INSTRUCTION: Reproduce the data below word for word, from the line containing "Describe the element at coordinates (566, 973)" through the end of the data, both ends included. Omit the pictures from your copy.

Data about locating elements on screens
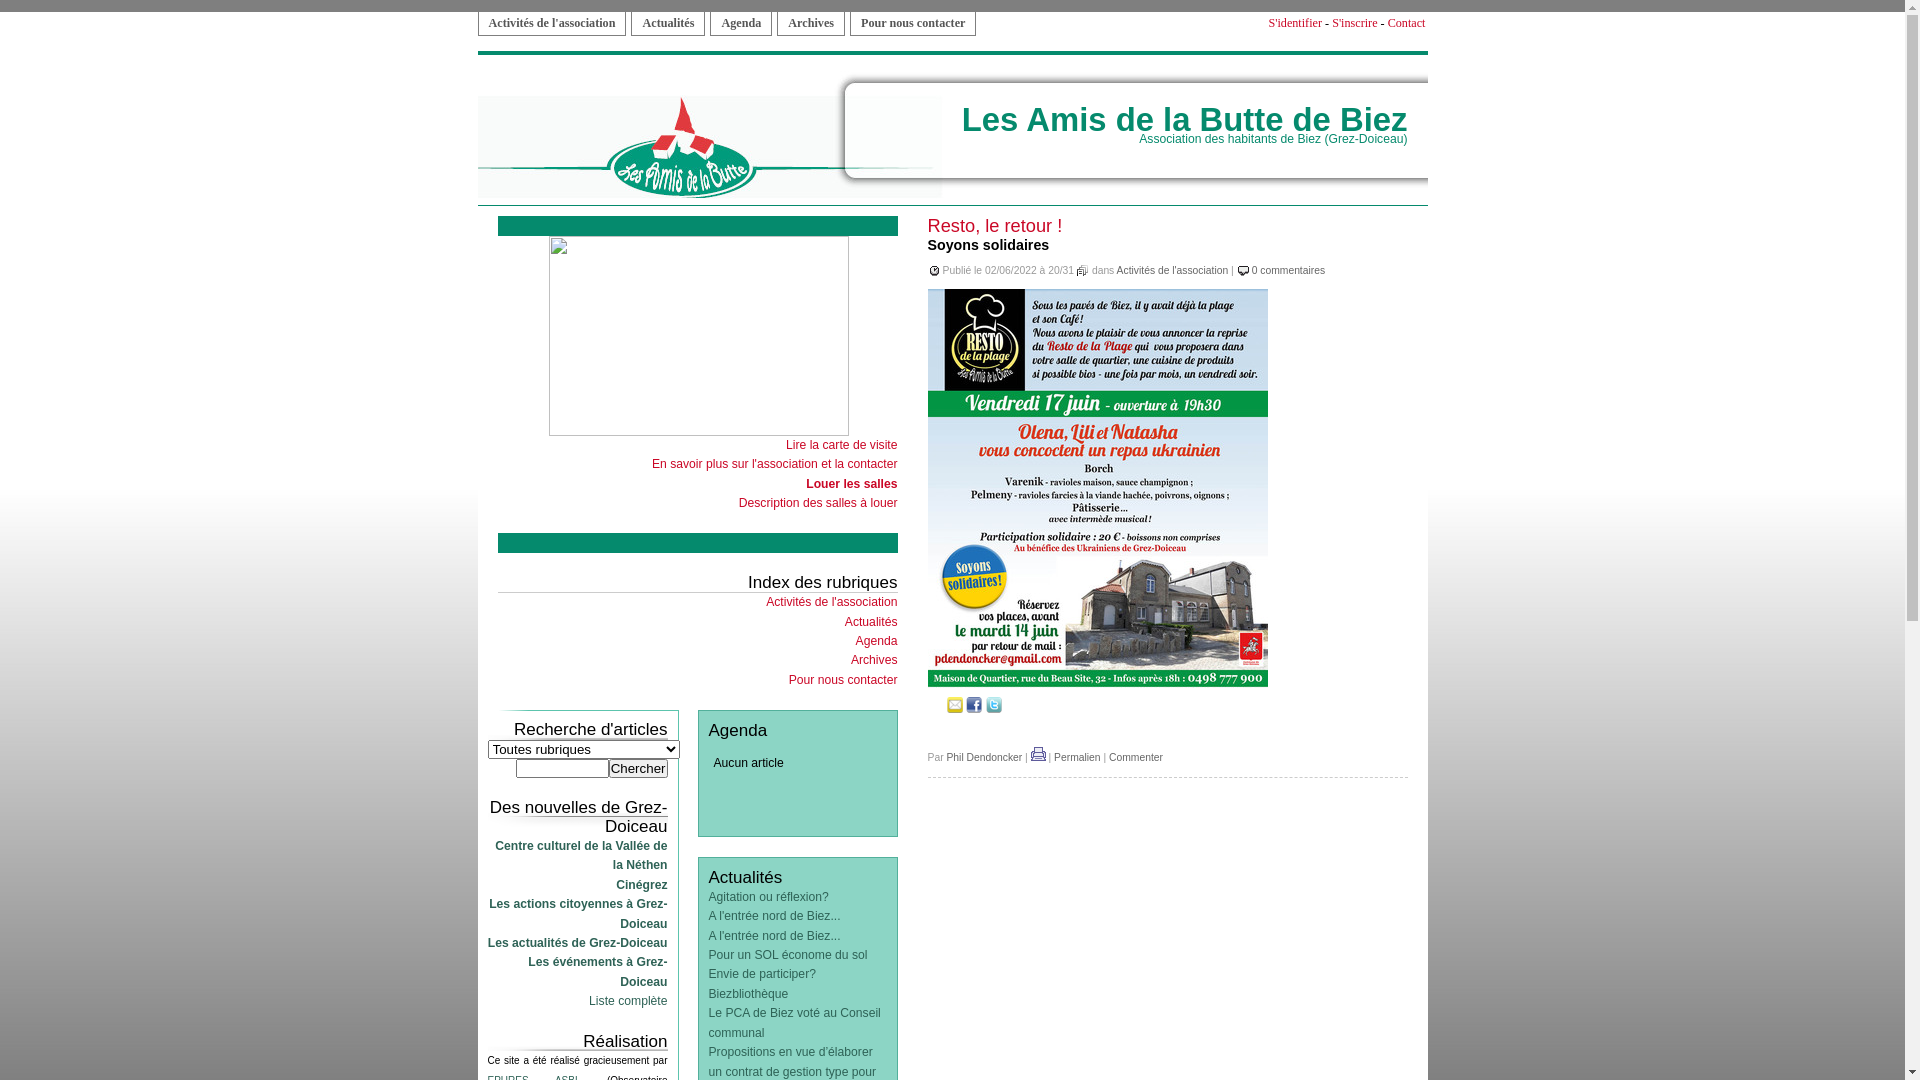 This screenshot has width=1920, height=1080. Describe the element at coordinates (855, 640) in the screenshot. I see `'Agenda'` at that location.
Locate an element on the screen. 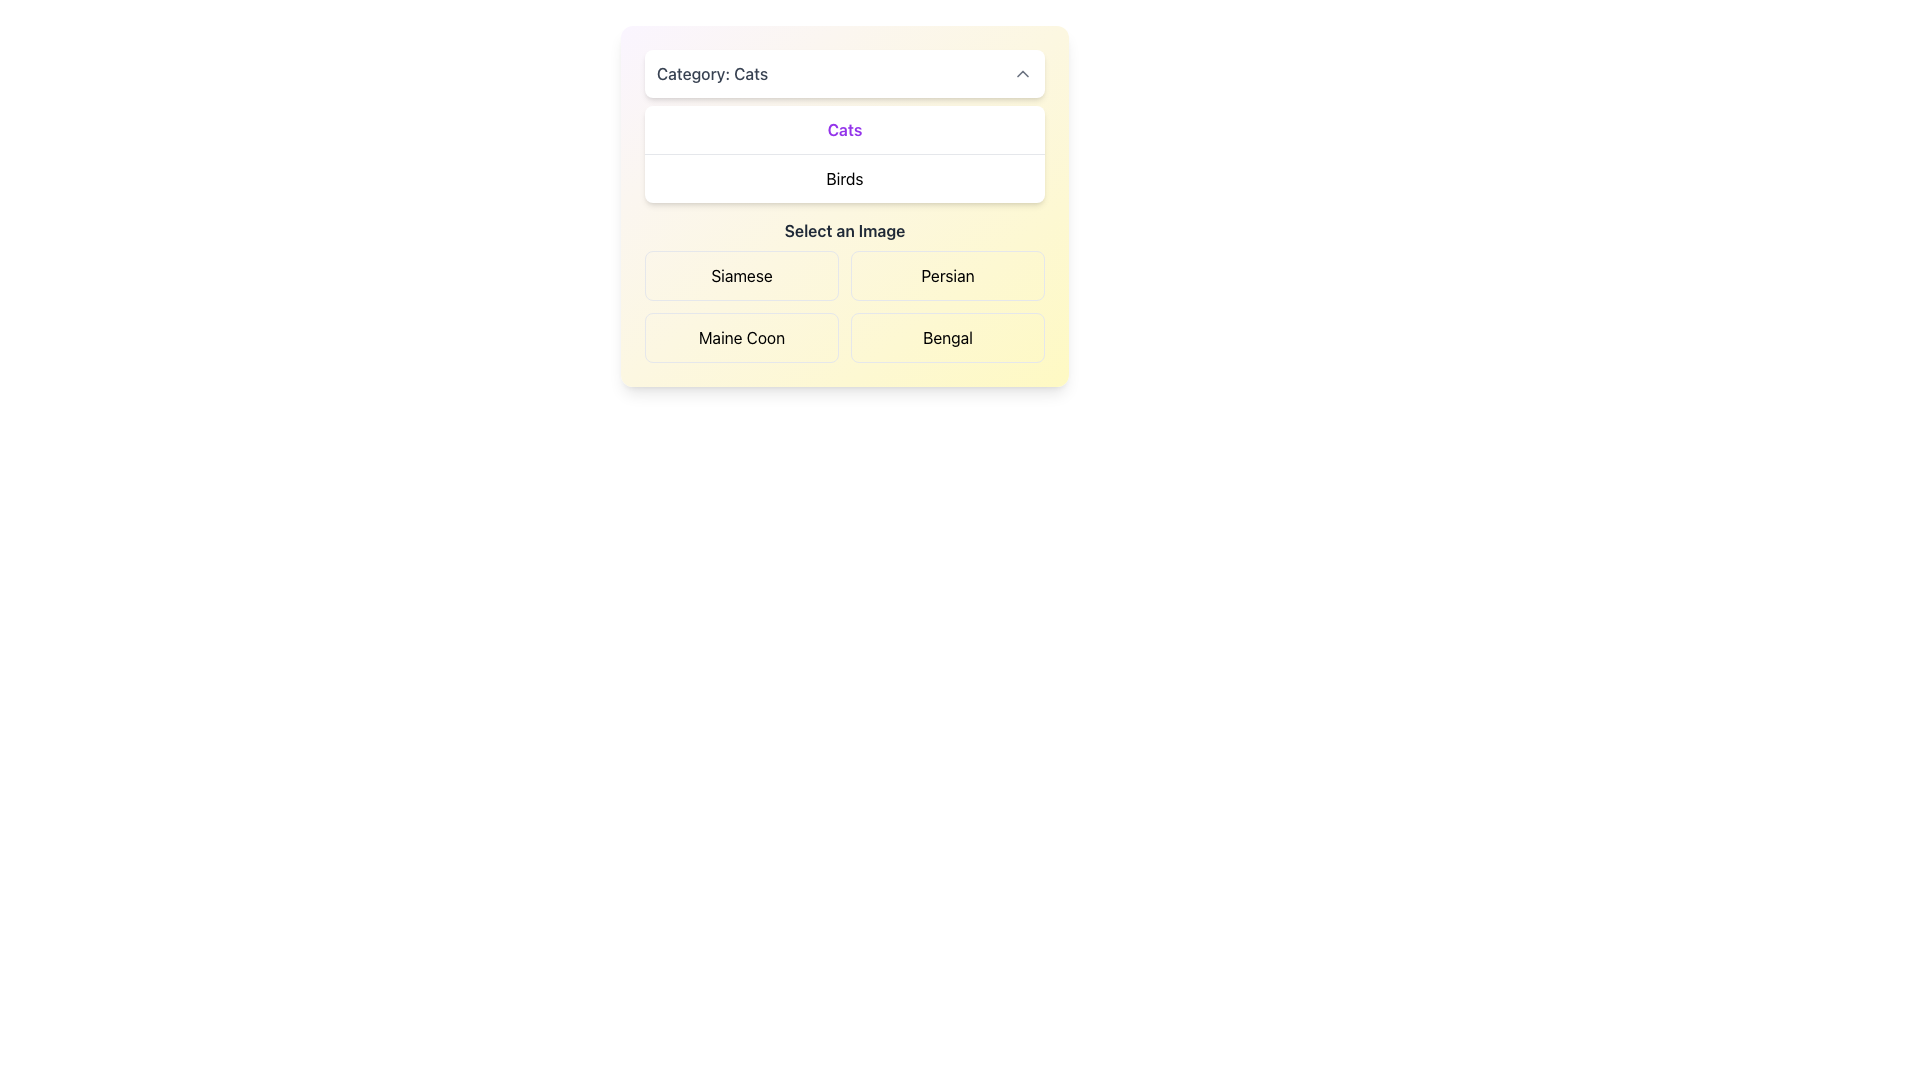  the Text Label indicating the currently selected category in the dropdown menu, which is located in the top left section of a white dropdown-like box with rounded corners is located at coordinates (712, 72).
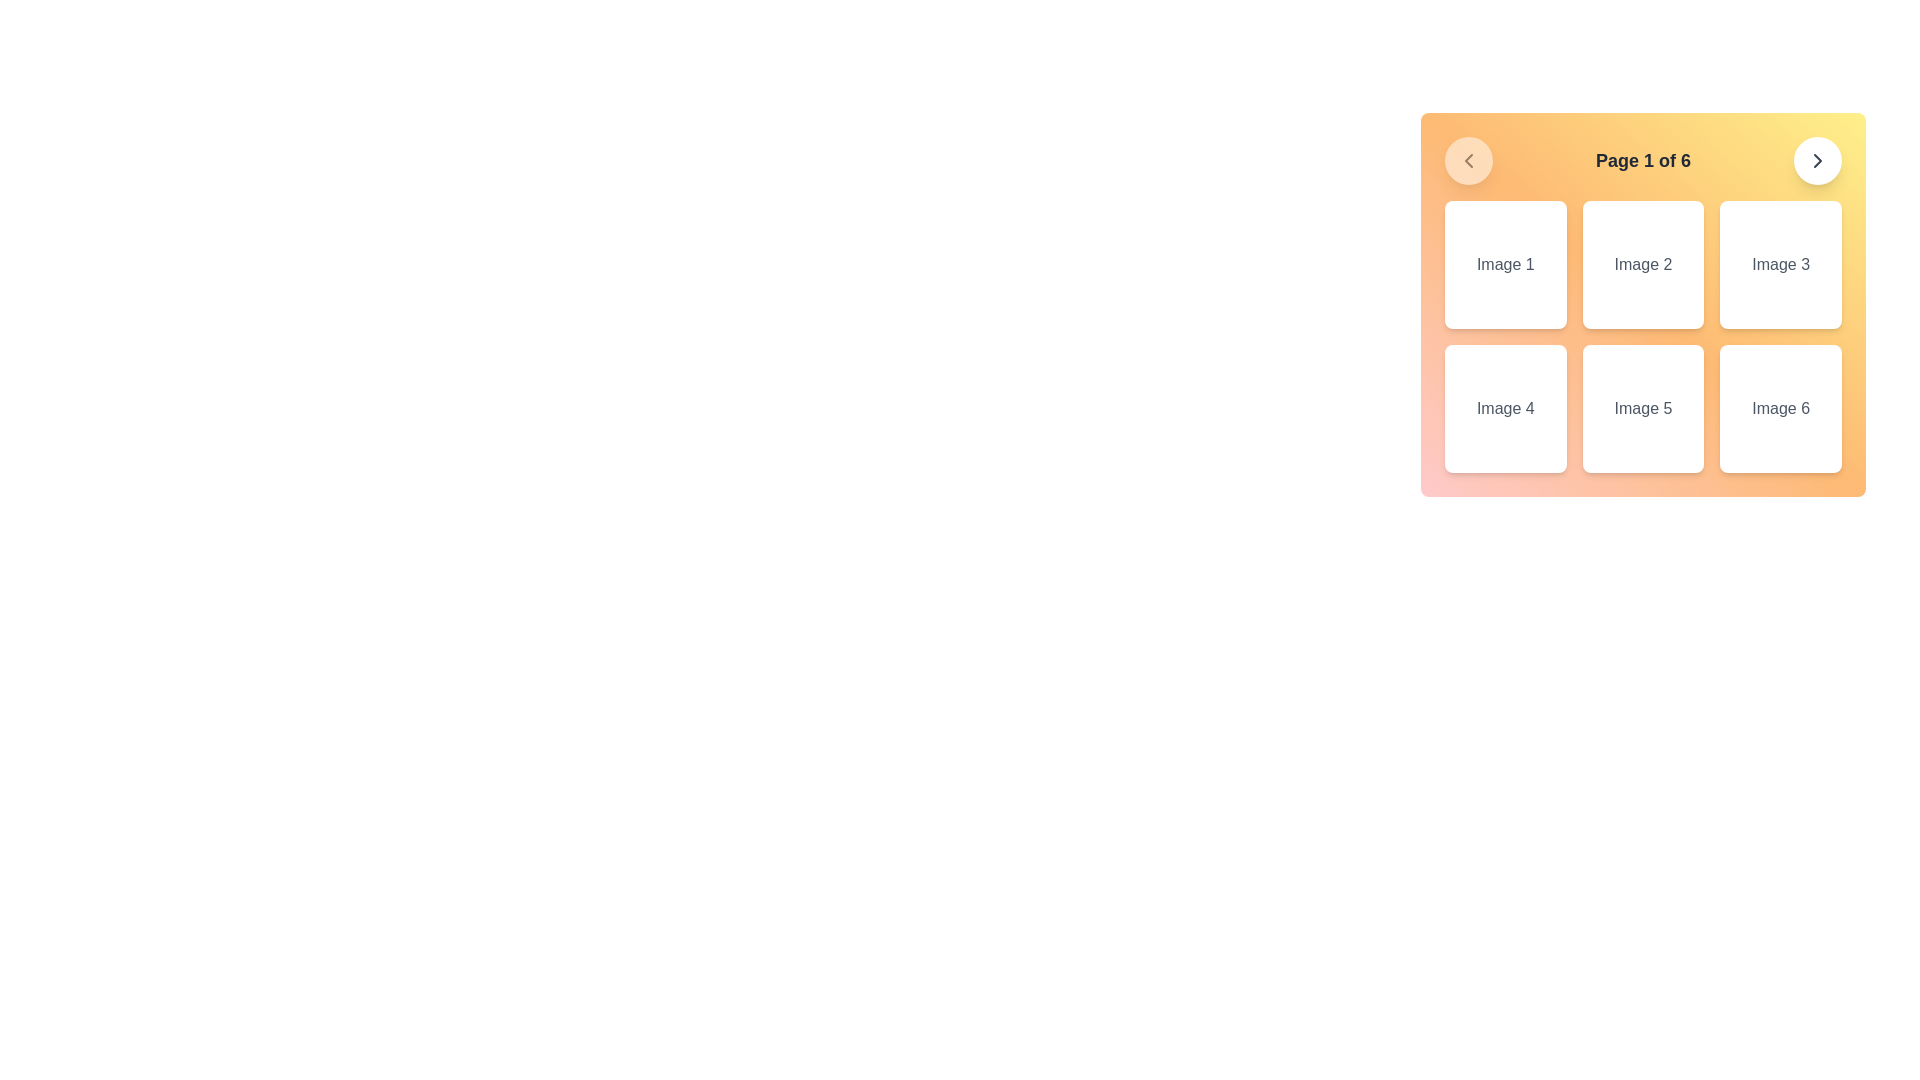 This screenshot has width=1920, height=1080. Describe the element at coordinates (1643, 264) in the screenshot. I see `the Button-like tile located in the first row, second column of the grid layout, which is surrounded by 'Image 1' on the left and 'Image 3' on the right` at that location.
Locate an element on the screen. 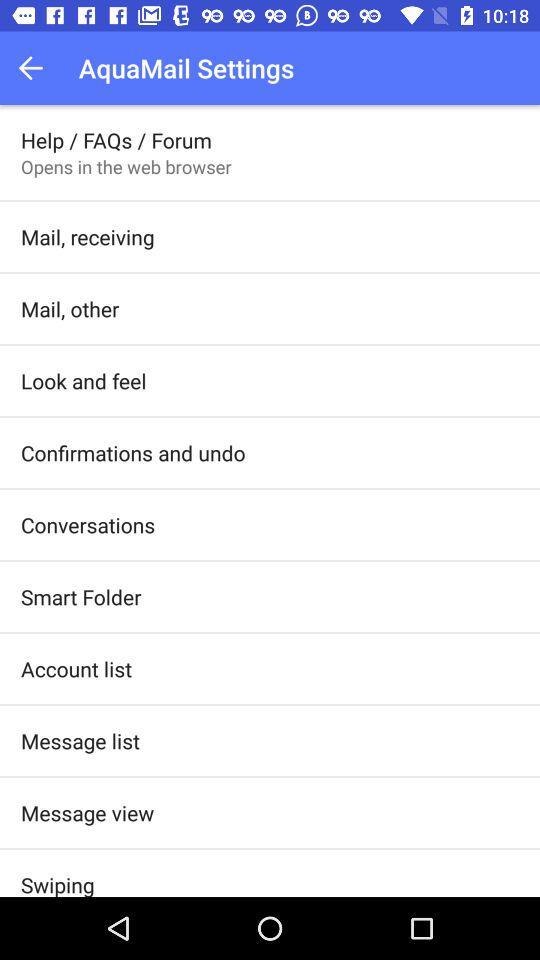  the app above the help / faqs / forum icon is located at coordinates (36, 68).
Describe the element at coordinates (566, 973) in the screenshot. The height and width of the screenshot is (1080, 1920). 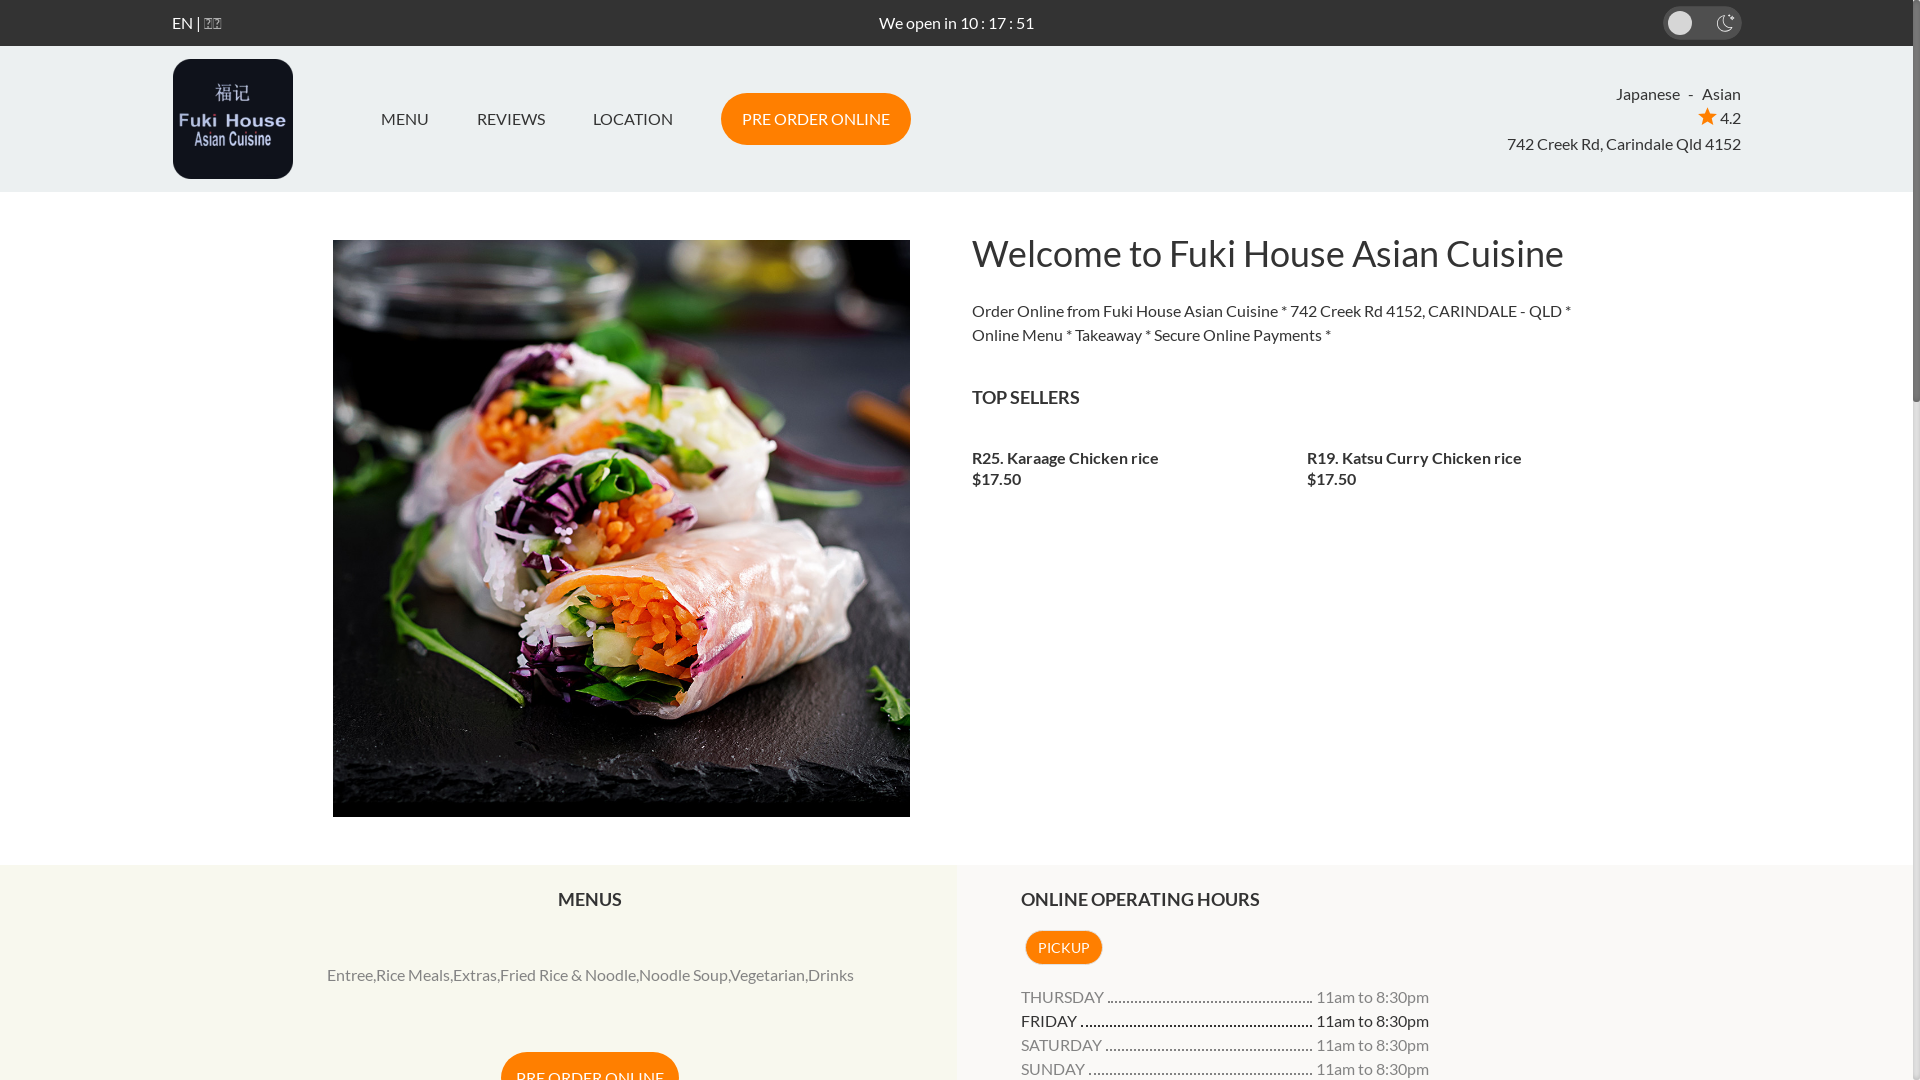
I see `'Fried Rice & Noodle'` at that location.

SOLUTION FOR THIS TASK:
Describe the element at coordinates (566, 973) in the screenshot. The height and width of the screenshot is (1080, 1920). 
I see `'Fried Rice & Noodle'` at that location.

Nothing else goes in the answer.